Your task: In the listing below, how many lines include "computer"? Give the number and no other text.

Extracted records:

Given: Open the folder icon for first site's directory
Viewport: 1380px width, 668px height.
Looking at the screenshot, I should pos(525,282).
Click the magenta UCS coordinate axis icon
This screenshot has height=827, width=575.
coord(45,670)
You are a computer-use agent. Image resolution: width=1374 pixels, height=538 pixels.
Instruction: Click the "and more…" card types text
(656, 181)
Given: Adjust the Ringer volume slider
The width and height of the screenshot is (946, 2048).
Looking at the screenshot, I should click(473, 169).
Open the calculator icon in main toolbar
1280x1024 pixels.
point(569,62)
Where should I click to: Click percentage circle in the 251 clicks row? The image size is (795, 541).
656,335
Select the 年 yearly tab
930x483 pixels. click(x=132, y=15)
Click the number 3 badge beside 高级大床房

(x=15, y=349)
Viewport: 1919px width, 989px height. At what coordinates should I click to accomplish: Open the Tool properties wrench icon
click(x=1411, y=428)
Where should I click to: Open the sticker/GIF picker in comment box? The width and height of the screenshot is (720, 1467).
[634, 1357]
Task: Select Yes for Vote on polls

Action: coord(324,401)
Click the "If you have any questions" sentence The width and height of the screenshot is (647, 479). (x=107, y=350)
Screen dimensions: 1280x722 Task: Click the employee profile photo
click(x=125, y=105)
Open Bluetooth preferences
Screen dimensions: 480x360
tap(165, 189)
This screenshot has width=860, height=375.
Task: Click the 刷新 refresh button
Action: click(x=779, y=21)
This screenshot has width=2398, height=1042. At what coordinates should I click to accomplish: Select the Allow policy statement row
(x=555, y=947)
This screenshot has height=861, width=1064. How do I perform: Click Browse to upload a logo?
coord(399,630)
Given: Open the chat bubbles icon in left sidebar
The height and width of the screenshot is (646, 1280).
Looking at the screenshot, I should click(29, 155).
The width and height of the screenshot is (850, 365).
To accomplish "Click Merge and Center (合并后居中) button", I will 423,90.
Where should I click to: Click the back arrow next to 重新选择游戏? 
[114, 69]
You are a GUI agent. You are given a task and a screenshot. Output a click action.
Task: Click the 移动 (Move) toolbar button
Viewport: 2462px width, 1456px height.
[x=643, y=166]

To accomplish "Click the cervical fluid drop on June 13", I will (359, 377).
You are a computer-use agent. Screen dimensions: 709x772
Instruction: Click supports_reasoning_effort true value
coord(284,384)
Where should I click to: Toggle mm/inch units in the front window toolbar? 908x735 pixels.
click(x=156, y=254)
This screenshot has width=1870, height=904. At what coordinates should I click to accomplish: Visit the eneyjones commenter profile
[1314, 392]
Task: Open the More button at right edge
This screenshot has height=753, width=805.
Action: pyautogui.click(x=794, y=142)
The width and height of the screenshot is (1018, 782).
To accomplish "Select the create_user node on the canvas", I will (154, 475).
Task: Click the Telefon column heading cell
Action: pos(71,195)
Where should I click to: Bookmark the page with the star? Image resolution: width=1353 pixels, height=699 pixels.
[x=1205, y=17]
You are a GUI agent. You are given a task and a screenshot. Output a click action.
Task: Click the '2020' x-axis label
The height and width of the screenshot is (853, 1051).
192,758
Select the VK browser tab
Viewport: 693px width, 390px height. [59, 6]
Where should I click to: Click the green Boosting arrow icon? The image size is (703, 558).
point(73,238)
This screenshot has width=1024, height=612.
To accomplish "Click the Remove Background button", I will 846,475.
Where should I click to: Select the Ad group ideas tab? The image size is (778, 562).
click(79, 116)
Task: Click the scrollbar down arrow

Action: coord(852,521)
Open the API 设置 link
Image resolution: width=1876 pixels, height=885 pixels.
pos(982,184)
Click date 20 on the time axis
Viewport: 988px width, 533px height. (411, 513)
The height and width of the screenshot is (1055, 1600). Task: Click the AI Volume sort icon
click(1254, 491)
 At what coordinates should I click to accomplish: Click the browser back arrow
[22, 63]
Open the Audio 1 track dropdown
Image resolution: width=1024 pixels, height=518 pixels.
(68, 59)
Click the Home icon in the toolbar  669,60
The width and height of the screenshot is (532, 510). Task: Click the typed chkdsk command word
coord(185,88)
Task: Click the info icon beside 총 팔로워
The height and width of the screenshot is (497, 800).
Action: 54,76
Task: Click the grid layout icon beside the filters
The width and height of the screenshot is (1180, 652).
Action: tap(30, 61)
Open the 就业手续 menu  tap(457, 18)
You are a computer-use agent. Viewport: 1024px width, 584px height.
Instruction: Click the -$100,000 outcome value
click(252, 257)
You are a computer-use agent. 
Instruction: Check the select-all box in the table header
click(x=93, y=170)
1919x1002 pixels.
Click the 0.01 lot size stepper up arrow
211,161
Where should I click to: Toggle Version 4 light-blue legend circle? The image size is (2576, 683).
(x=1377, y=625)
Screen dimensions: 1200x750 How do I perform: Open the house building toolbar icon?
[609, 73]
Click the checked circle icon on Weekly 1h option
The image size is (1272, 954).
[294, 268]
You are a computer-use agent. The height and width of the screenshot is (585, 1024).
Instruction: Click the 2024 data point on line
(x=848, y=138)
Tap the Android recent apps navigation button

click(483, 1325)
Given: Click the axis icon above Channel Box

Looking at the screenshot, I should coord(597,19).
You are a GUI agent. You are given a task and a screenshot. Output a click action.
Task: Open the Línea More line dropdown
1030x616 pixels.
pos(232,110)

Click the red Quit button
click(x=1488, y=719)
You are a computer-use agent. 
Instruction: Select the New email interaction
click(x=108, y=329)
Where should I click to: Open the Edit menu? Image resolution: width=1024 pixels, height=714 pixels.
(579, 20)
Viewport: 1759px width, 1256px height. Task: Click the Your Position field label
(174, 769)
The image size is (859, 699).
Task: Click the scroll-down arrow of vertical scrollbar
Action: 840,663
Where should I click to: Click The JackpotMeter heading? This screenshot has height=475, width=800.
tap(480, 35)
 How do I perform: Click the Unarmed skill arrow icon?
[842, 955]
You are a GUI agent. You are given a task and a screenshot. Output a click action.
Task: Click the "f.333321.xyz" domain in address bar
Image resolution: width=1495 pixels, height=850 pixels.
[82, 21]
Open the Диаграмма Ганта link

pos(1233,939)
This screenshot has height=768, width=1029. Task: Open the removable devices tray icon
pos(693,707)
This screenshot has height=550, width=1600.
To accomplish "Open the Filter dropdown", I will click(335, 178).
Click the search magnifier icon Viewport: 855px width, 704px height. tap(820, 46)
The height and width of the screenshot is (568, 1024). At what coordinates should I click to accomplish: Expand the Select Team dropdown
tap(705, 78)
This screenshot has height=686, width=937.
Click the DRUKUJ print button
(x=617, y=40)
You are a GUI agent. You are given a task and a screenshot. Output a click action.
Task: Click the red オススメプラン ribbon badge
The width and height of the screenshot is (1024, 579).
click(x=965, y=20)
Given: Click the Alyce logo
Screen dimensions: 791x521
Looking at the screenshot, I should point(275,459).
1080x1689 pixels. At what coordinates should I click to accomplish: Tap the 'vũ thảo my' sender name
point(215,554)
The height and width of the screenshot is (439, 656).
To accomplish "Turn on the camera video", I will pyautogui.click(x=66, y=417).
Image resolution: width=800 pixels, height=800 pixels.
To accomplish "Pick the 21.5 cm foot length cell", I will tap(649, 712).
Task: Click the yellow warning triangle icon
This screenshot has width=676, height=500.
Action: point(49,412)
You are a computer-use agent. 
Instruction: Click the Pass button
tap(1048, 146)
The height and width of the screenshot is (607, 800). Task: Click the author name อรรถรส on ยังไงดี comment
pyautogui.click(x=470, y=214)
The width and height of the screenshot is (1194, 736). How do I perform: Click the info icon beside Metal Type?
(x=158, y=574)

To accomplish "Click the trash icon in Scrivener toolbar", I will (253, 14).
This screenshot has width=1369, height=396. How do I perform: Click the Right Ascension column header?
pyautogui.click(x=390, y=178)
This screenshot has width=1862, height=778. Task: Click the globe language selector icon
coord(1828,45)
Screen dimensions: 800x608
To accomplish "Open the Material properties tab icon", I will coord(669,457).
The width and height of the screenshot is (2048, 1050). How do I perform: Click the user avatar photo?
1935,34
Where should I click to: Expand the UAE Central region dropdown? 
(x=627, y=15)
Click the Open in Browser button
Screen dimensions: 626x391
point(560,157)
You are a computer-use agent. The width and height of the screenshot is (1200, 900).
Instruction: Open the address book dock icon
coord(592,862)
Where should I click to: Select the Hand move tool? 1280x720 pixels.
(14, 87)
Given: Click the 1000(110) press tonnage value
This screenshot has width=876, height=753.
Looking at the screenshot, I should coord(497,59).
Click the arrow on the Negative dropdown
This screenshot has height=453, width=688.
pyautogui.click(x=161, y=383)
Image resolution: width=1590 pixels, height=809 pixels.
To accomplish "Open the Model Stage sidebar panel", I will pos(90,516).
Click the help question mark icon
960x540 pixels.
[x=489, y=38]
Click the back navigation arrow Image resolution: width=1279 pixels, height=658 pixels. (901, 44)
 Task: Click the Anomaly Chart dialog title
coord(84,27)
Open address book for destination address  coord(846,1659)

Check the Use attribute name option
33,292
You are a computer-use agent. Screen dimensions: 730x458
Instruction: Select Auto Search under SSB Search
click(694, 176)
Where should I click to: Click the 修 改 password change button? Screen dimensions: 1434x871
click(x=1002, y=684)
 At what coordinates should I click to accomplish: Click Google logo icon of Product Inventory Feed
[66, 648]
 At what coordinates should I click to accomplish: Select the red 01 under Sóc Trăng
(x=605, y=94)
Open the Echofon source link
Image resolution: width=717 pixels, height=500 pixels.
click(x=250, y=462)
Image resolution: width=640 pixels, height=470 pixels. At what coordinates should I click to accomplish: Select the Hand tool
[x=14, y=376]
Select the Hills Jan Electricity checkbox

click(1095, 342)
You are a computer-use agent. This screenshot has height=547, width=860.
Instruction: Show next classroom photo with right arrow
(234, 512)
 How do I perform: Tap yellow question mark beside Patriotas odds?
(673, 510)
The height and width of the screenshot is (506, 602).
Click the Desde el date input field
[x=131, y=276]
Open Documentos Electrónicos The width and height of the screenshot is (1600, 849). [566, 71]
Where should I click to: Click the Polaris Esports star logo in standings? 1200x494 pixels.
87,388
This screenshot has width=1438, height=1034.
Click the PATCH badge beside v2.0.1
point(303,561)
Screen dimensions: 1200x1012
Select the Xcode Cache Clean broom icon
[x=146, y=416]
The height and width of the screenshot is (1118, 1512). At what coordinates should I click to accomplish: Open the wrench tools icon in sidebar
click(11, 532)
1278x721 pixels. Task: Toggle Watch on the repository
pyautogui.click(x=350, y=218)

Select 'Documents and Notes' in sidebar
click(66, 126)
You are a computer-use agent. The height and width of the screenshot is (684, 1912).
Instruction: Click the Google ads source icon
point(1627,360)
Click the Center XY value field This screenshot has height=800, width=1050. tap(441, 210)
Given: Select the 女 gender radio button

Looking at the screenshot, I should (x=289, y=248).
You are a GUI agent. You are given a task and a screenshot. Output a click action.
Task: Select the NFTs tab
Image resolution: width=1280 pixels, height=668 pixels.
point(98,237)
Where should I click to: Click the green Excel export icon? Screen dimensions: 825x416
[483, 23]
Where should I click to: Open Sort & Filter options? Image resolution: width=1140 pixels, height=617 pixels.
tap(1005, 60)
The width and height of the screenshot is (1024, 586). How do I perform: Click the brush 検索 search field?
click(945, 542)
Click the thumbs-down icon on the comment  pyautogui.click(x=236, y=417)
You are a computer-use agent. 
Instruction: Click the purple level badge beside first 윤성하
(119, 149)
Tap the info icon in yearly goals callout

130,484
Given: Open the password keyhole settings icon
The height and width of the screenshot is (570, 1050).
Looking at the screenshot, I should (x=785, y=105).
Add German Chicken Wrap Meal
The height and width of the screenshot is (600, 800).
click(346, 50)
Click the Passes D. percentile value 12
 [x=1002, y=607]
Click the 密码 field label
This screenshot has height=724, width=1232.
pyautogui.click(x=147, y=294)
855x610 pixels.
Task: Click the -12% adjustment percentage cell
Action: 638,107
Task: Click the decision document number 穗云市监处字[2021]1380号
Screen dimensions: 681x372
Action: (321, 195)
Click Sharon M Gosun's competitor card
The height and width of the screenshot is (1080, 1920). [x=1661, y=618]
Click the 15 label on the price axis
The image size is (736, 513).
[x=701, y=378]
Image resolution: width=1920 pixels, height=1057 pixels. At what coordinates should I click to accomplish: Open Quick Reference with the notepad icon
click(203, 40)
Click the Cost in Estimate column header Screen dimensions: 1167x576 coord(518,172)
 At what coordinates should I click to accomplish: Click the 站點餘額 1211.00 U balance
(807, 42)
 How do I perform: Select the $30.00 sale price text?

Expected output: 12